» **PROBLEM DESCRIPTION**: Transcribe the data below in full, exactly.

>>>

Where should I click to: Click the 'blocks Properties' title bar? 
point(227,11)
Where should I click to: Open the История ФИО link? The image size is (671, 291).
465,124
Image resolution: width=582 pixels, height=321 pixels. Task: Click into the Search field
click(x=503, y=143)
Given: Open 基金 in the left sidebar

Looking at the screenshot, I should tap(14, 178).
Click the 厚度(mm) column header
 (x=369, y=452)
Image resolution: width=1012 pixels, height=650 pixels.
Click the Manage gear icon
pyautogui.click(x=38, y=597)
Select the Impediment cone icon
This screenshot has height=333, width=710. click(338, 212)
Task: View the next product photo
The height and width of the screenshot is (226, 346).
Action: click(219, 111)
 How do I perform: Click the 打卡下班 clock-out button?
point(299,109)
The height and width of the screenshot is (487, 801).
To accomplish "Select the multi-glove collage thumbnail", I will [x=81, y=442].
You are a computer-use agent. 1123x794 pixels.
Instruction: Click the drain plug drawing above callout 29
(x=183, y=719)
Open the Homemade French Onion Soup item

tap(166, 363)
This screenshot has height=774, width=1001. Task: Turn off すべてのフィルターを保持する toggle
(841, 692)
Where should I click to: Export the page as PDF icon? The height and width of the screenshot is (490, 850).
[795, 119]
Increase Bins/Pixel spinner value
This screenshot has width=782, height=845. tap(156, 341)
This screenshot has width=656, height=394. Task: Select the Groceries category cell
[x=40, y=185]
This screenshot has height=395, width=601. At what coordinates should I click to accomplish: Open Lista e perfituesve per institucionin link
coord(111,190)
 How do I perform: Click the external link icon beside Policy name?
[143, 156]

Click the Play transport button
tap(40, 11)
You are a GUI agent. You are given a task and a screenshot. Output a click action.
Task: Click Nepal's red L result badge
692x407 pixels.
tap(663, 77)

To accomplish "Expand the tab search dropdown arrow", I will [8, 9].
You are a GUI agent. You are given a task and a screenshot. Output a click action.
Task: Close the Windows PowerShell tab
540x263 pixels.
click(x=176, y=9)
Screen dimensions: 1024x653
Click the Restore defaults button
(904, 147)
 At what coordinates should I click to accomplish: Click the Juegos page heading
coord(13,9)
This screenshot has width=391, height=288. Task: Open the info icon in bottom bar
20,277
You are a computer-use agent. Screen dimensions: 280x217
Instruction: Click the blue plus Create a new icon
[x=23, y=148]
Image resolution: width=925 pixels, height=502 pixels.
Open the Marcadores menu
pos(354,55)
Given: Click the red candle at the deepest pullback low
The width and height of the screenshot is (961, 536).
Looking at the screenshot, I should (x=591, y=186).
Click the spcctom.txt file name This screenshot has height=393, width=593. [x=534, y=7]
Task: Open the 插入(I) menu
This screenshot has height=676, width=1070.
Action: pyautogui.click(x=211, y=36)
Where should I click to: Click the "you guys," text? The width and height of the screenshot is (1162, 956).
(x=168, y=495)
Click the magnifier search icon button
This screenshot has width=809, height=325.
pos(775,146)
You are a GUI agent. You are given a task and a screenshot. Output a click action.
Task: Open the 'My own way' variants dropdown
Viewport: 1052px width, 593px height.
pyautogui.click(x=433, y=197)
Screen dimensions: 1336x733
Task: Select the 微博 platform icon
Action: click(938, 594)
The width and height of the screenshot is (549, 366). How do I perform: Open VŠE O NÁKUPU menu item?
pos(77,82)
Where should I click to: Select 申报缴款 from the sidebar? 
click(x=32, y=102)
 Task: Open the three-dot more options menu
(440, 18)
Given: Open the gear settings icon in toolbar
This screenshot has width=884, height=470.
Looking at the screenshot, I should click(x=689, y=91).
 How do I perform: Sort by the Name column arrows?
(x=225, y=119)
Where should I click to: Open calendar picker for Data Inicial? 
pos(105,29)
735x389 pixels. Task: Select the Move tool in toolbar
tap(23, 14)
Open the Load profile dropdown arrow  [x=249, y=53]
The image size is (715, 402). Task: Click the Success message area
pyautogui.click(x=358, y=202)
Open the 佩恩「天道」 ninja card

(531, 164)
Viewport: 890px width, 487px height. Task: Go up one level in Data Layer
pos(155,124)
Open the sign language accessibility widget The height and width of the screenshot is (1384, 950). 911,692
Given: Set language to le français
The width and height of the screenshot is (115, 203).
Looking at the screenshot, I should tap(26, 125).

<<<

» **WORKED SOLUTION**:
Where should I click to: Click the 'blocks Properties' title bar? 
point(227,11)
Where should I click to: Open the История ФИО link? The image size is (671, 291).
465,124
Image resolution: width=582 pixels, height=321 pixels. Task: Click into the Search field
click(x=503, y=143)
Given: Open 基金 in the left sidebar

Looking at the screenshot, I should tap(14, 178).
Click the 厚度(mm) column header
 (x=369, y=452)
Image resolution: width=1012 pixels, height=650 pixels.
Click the Manage gear icon
pyautogui.click(x=38, y=597)
Select the Impediment cone icon
This screenshot has height=333, width=710. click(338, 212)
Task: View the next product photo
The height and width of the screenshot is (226, 346).
Action: click(219, 111)
 How do I perform: Click the 打卡下班 clock-out button?
point(299,109)
The height and width of the screenshot is (487, 801).
To accomplish "Select the multi-glove collage thumbnail", I will [x=81, y=442].
You are a computer-use agent. 1123x794 pixels.
Instruction: Click the drain plug drawing above callout 29
(x=183, y=719)
Open the Homemade French Onion Soup item

tap(166, 363)
This screenshot has height=774, width=1001. Task: Turn off すべてのフィルターを保持する toggle
(841, 692)
Where should I click to: Export the page as PDF icon? The height and width of the screenshot is (490, 850).
[795, 119]
Increase Bins/Pixel spinner value
This screenshot has width=782, height=845. tap(156, 341)
This screenshot has width=656, height=394. Task: Select the Groceries category cell
[x=40, y=185]
This screenshot has height=395, width=601. At what coordinates should I click to accomplish: Open Lista e perfituesve per institucionin link
coord(111,190)
 How do I perform: Click the external link icon beside Policy name?
[143, 156]

Click the Play transport button
tap(40, 11)
You are a GUI agent. You are given a task and a screenshot. Output a click action.
Task: Click Nepal's red L result badge
692x407 pixels.
tap(663, 77)

To accomplish "Expand the tab search dropdown arrow", I will [8, 9].
You are a GUI agent. You are given a task and a screenshot. Output a click action.
Task: Close the Windows PowerShell tab
540x263 pixels.
click(x=176, y=9)
Screen dimensions: 1024x653
Click the Restore defaults button
(904, 147)
 At what coordinates should I click to accomplish: Click the Juegos page heading
coord(13,9)
This screenshot has width=391, height=288. Task: Open the info icon in bottom bar
20,277
You are a computer-use agent. Screen dimensions: 280x217
Instruction: Click the blue plus Create a new icon
[x=23, y=148]
Image resolution: width=925 pixels, height=502 pixels.
Open the Marcadores menu
pos(354,55)
Given: Click the red candle at the deepest pullback low
The width and height of the screenshot is (961, 536).
Looking at the screenshot, I should (x=591, y=186).
Click the spcctom.txt file name This screenshot has height=393, width=593. [x=534, y=7]
Task: Open the 插入(I) menu
This screenshot has height=676, width=1070.
Action: pyautogui.click(x=211, y=36)
Where should I click to: Click the "you guys," text? The width and height of the screenshot is (1162, 956).
(x=168, y=495)
Click the magnifier search icon button
This screenshot has width=809, height=325.
pos(775,146)
You are a GUI agent. You are given a task and a screenshot. Output a click action.
Task: Open the 'My own way' variants dropdown
Viewport: 1052px width, 593px height.
pyautogui.click(x=433, y=197)
Screen dimensions: 1336x733
Task: Select the 微博 platform icon
Action: click(938, 594)
The width and height of the screenshot is (549, 366). How do I perform: Open VŠE O NÁKUPU menu item?
pos(77,82)
Where should I click to: Select 申报缴款 from the sidebar? 
click(x=32, y=102)
 Task: Open the three-dot more options menu
(440, 18)
Given: Open the gear settings icon in toolbar
This screenshot has width=884, height=470.
Looking at the screenshot, I should click(x=689, y=91).
 How do I perform: Sort by the Name column arrows?
(x=225, y=119)
Where should I click to: Open calendar picker for Data Inicial? 
pos(105,29)
735x389 pixels. Task: Select the Move tool in toolbar
tap(23, 14)
Open the Load profile dropdown arrow  [x=249, y=53]
The image size is (715, 402). Task: Click the Success message area
pyautogui.click(x=358, y=202)
Open the 佩恩「天道」 ninja card

(531, 164)
Viewport: 890px width, 487px height. Task: Go up one level in Data Layer
pos(155,124)
Open the sign language accessibility widget The height and width of the screenshot is (1384, 950). 911,692
Given: Set language to le français
The width and height of the screenshot is (115, 203).
Looking at the screenshot, I should tap(26, 125).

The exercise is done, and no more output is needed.